Today: Mar 29, 2024

Spike in cases should require commuter testing

Sam Tapper Managing Editor

The COVID-19 dashboard released each week has been an invaluable resource for students and staff alike, giving the campus community the transparency it deserves regarding the widespread presence of the virus on campus.

So far, the dashboard has shown no evidence of a major outbreak, as there have been seven positive tests among residential students for the entire year, three faculty/staff self-reports, and zero positive tests recorded among those in and around athletics, according to the university dashboard released on Oct. 20.

As a student who lives on campus, these numbers are comforting, at least, as comforting as the news of positive tests among students possibly could be. However, there is still one factor of the dashboard that is of looming concern: commuter positives.

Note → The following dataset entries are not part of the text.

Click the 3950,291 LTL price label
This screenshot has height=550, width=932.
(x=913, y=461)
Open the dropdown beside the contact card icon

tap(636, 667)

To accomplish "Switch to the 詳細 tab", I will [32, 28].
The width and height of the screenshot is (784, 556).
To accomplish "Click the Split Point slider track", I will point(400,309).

Residential students are subject to being selected for a random test any given week–and it doesn’t matter if they are a commuter student are not. While I understand the need, as somebody who has on-ground classes with commuter students, the this system worries me. So far, according to the dashboard, there have been 38 total positive tests among commuter students.

The process of commuters reporting positive cases to the university’s COVID-19 team is strictly under an honor system. Current protocols, commuters are to get tested for the coronavirus themselves as needed. The university does not require they get tested regularly in order to come to campus.

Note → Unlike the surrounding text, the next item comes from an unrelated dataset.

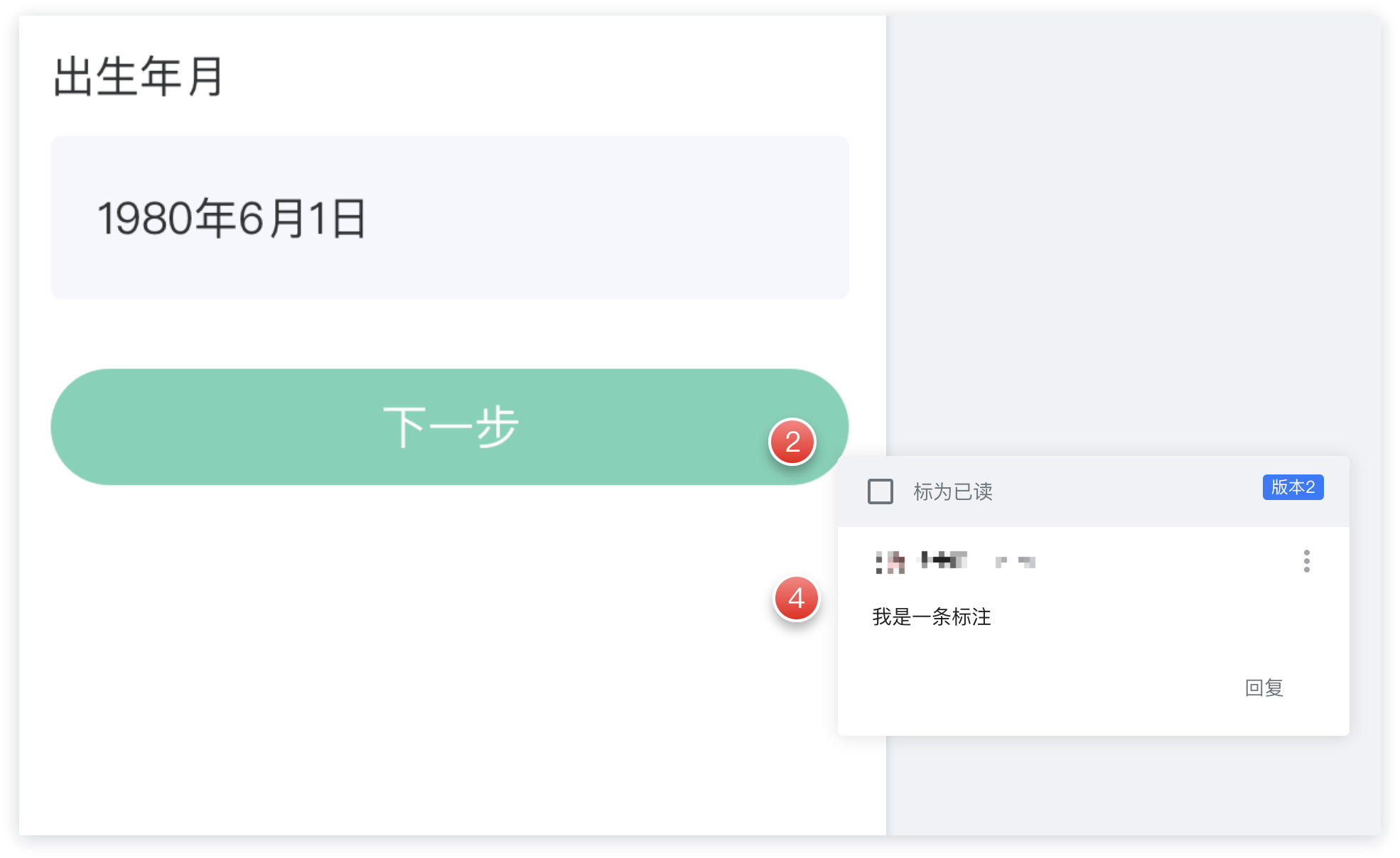The height and width of the screenshot is (858, 1400).
Task: Select the comment text 我是一条标注
Action: [931, 617]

This is not necessarily a bad plan, but there are several holes. The biggest one in my mind is this: commuters likely will not schedule tests for themselves unless they are either traveling out-of-state or have already experienced symptoms. If the circumstances are the latter, then there is a much bigger problem than just one positive case.

Commuter students come-and-go to campus all the time, many of them coming from all over Connecticut. Some are even commuting from across state lines, requiring that all commuters get tested every two weeks and must report negative results to be allowed to come to campus. Maybe it is setting up additional testing centers around campus specifically for commuters, requiring they come get tested once a week, albeit on their own time.

I do not know the right answer to this equation, and I cannot say it is a surprise that there is no concrete plan for commuters like there is for residents, because this is as complex as it gets. But what I do know is that a commuter student could experience mild symptoms and still come to campus, potentially passing it on to an entire classroom or club of people, before they even get tested.

We have been lucky in terms of keeping the prevalence of COVID-19 on campus. The situation is not over yet.

Currently, it is far from resolved, and commuter positives could prove to be the university’s Achilles heel.